# My V-9 Vortech is leaking... I think... how to fix?



## dragonfli_x (Jul 16, 2002)

Hey ya'll, I've got a bit of an oil leak coming from the SC sid eof the engine, but I can't be 100% certain if it's coming directly from the SC or if it's coming from the head gasket in that vicinity or if it's coming from on eof the main seals on the block... however, worst case scenario, if it's coming from the SC itself, how can I fix it? parts, tools, how to? DIY would be very advantageous for my wallet... thanks!
My problem started when I put oil in the car and got it right up to the full mark on the dipstick... but after a couple of days of driving (not hard) because I was breaking my new clutch in, somewhere on the SC side of the engine bay, oil was leaking a lot on the ground... i can't seem to get past 7 psi out of the 11 that I'm supposed to be getting, and when I checked the dipstick after about 10 minutes of the car resting, the oil has gone past the full by about 1/2 cm... so it's over full? even though I put oil in there only to just below the full mark? anyway... I'm truly perplexed and would appreciate any insight or information on where and how to check on certain elements.


----------



## T-Boy (Jul 16, 2003)

*Re: My V-9 Vortech is leaking... I think... how to fix? (dragonfli_x)*

And haven't i told you that you should have gone turbo instead?!?!







LOL J/k
Bump for you and hope you get it fixed......by the way, there's someone that i have contact with that is selling a vr 02m tranny.......let me know if your interested.


----------



## dragonfli_x (Jul 16, 2002)

*Re: My V-9 Vortech is leaking... I think... how to fix? (T-Boy)*

UR TOO FARRRRRRRRRRRRRRRRR!!!!







... I just might go turbo... but I'm having monetary issues right now, and if I can get the SC fixed for or about $100 ... then I'm not going to cut my losses just yet


----------



## mikebobelak (Apr 9, 2002)

*Re: My V-9 Vortech is leaking... I think... how to fix? (dragonfli_x)*

If the blowers gotta go back to Vortech, your gonna wait a long time,unless the service dept has gotten there act together.
Last time I heard a timeframe was 8-10 weeks.
My v-2 took 1month to fix a leaking main seal,$300.With me hounding them ,cuz they promised me 1-1 1 /2weeks. 
Later found the same seal for ~$10.00


----------



## Scooter98144 (Jul 15, 2002)

*Re: My V-9 Vortech is leaking... I think... how to fix? (mikebobelak)*

Start with some engine cleaner and clean all the oil and dirt off every thing this will aid in being able to locate the leak. When that is done come back and IM me..


----------



## dragonfli_x (Jul 16, 2002)

*Re: My V-9 Vortech is leaking... I think... how to fix? (Scooter98144)*

I did some of that and tried to light up the engien to see where oil could be dripping from... I really don't know. but I can't figure out where it's coming from... I pulled off the crnak pulley, and powersteerring pulley and waterpump pulley to clean anymore crap in the engine bay... there'sa bit of oil on the tranny side, but It's not spilling out from there so it's not so bad...

### Directive A
List the username of every person who posts in the forum thread about the leaking Vortech supercharger.
### Directive B
Pick up the forum thread about the leaking Vortech supercharger after its last sentence and continue it.

### Supplied data
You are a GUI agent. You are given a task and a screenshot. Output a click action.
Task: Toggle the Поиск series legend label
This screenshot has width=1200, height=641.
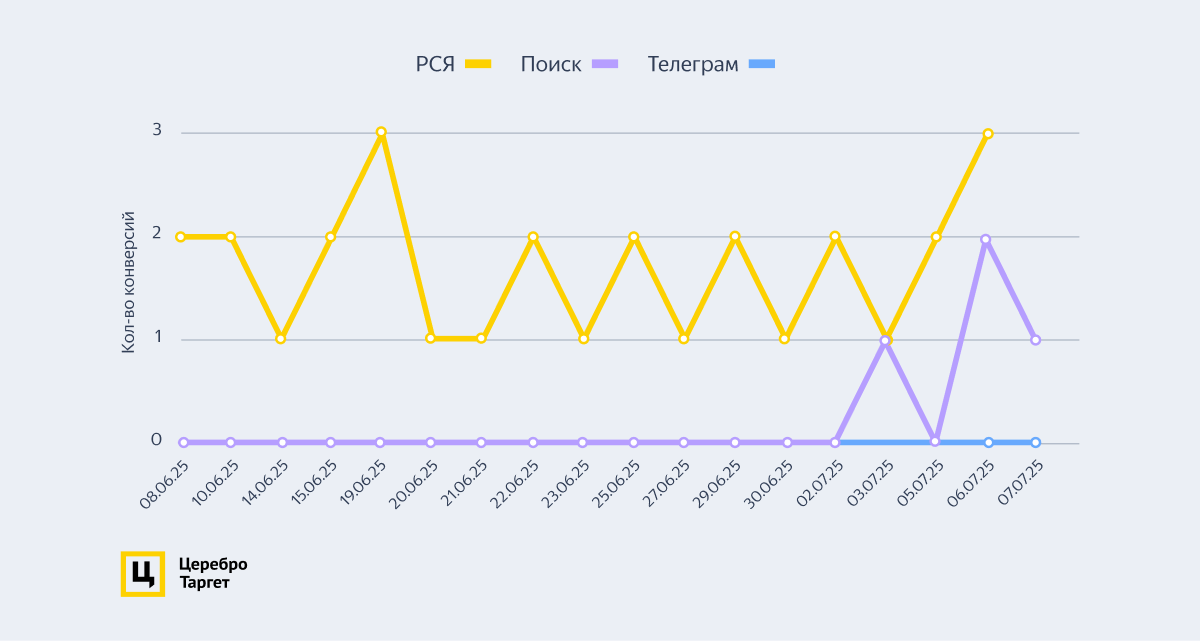[550, 64]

### Answer A
dragonfli_x, T-Boy, mikebobelak, Scooter98144

### Answer B
----------



## dragonfli_x (Jul 16, 2002)

*Re: My V-9 Vortech is leaking... I think... how to fix? (mikebobelak)*


_Quote, originally posted by *mikebobelak* »_If the blowers gotta go back to Vortech, your gonna wait a long time,unless the service dept has gotten there act together.
Last time I heard a timeframe was 8-10 weeks.
My v-2 took 1month to fix a leaking main seal,$300.With me hounding them ,cuz they promised me 1-1 1 /2weeks. 
Later found the same seal for ~$10.00

wwhere did you find the seal?


----------



## dragonfli_x (Jul 16, 2002)

*Re: My V-9 Vortech is leaking... I think... how to fix? (dragonfli_x)*

bump for a seal source... t-boy, you have IM too


----------



## Scooter98144 (Jul 15, 2002)

*Re: My V-9 Vortech is leaking... I think... how to fix? (dragonfli_x)*

Seal can be found on EBAY Search Vortech


----------



## dragonfli_x (Jul 16, 2002)

*Re: My V-9 Vortech is leaking... I think... how to fix? (Scooter98144)*

I did a search on Ebay with no real results.. there is one guy selling VORTECH SEALS but I believe it 's not the same trim







... anywhere else?


----------



## 2slo4me (Dec 23, 2003)

*Re: My V-9 Vortech is leaking... I think... how to fix? (dragonfli_x)*

if its leaking from the charger inside meaning not from the return line or feed line.. than u need a rebuild of bearings and seals my v2 came out to be around 580 from the east coast to west coast shipping included good luck bro make sure u send it to vortech any othe rco. wont have a clue its a lil diff. froma turbo rebuild http://****************.com/smile/emthup.gif


----------



## dragonfli_x (Jul 16, 2002)

*Re: My V-9 Vortech is leaking... I think... how to fix? (2slo4me)*

if that's the case, then my stage 2+3 is for sale because I'm not looking forward to dropping another 500-800 on getting my SC repaired even if it is only half the amount of a brand new SC ... there are some superchager rebuilders outside of the Vortech world who claim they can change the bearings and seal for a little over $120... but not entirely certain of where it is anymore...


----------



## T-Boy (Jul 16, 2003)

*Re: My V-9 Vortech is leaking... I think... how to fix? (dragonfli_x)*








Yeah! TURBO time.......hehehehehe


----------



## dragonfli_x (Jul 16, 2002)

*Re: My V-9 Vortech is leaking... I think... how to fix? (T-Boy)*

chill baby!


----------



## abt cup (Aug 1, 2000)

*Re: My V-9 Vortech is leaking... I think... how to fix? (dragonfli_x)*

If you do sell...sell me the 10psi pulley.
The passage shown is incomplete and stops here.